Required action 1: Rewrite the account of the Westerly healing starting at "This scientific demonstration" and ending at "the sick-room.", with "notices" changed to "posters".
Required action 2:
Answer these questions from the account of the Westerly healing:
(a) For how many successive years did the speaker heal, preach, and teach while refusing pay?
(b) Before which club was the speaker called to speak at Westerly, Rhode Island?
(c) How much did the babe weigh at birth?

Quoted passage:
Through four successive years I healed,
preached, and taught in a general way, refusing to take any pay for my
services and living on a small annuity.
At one time I was called to speak
before the Lyceum Club, at Westerly, Rhode Island. On my arrival my
hostess told me that her next-door neighbor was dying. I asked permission to
see her. It was granted, and with my hostess I went to the invalid's
house.
The physicians had given up the case
and retired. I had stood by her side about fifteen minutes when the sick
woman rose from her bed, dressed herself, and was well. Afterwards they showed
me the clothes already prepared for her burial; and told me that her
physicians had said the diseased condition was caused by an injury received
from a surgical operation at the birth of her last babe, and that it was
impossible for her to be delivered of another child. It is sufficient to
add her babe was safely born, and weighed twelve pounds. The mother
afterwards wrote to me, "I never before suffered so little in
childbirth."
This scientific demonstration so
stirred the doctors and clergy that they had my notices for a second lecture
pulled down, and refused me a hearing in their halls and churches. This
circumstance is cited simply to show the opposition which Christian Science
encountered a quarter-century ago, as contrasted with its present welcome into
the sick-room.

Excerpted data:
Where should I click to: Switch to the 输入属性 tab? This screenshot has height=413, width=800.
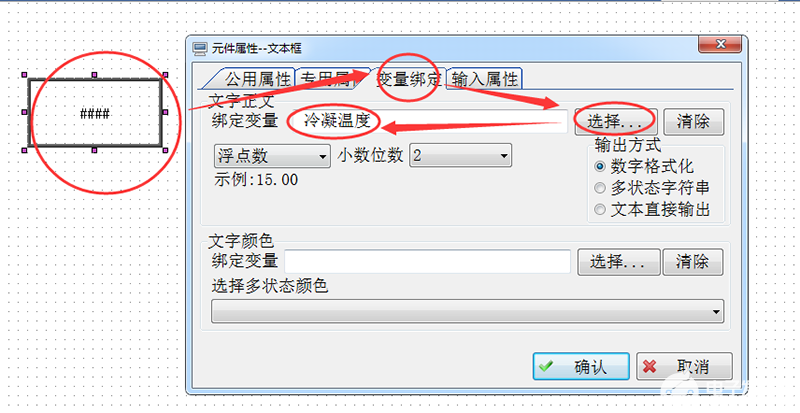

==

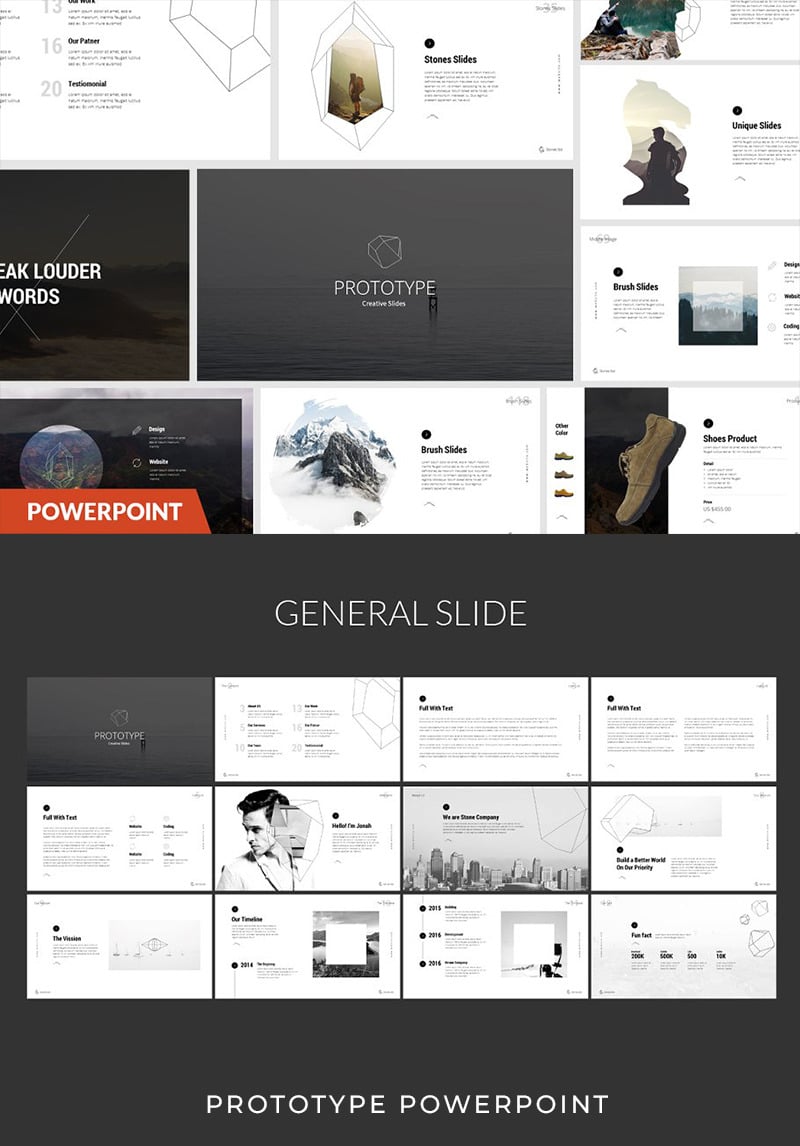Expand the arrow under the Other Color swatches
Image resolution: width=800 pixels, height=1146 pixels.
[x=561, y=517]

---

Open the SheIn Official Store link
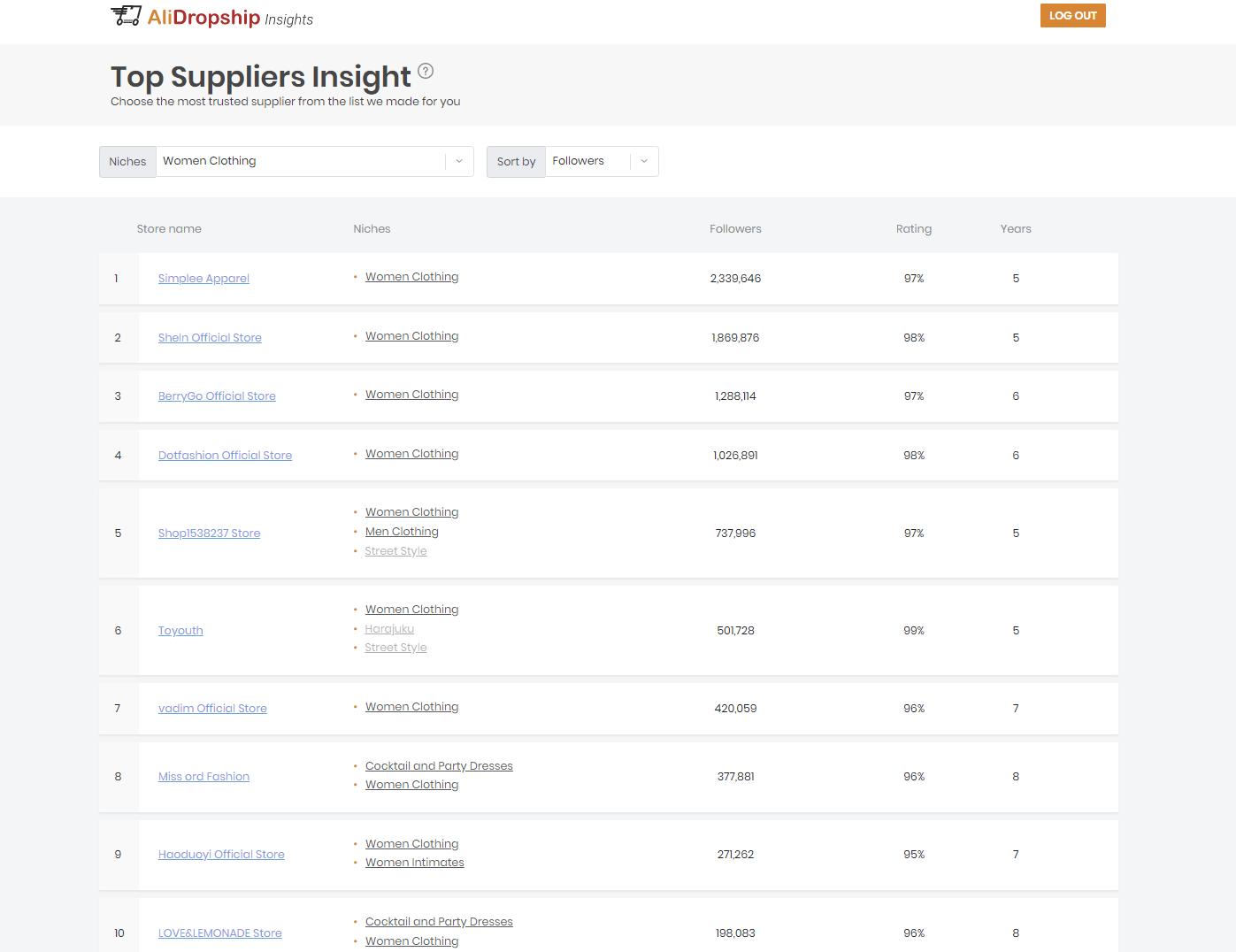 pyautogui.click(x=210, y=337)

Reply 1:
This scientific demonstration so
stirred the doctors and clergy that they had my posters for a second lecture
pulled down, and refused me a hearing in their halls and churches. This
circumstance is cited simply to show the opposition which Christian Science
encountered a quarter-century ago, as contrasted with its present welcome into
the sick-room.

Reply 2:
(a) Four years.
(b) The Lyceum Club.
(c) Twelve pounds.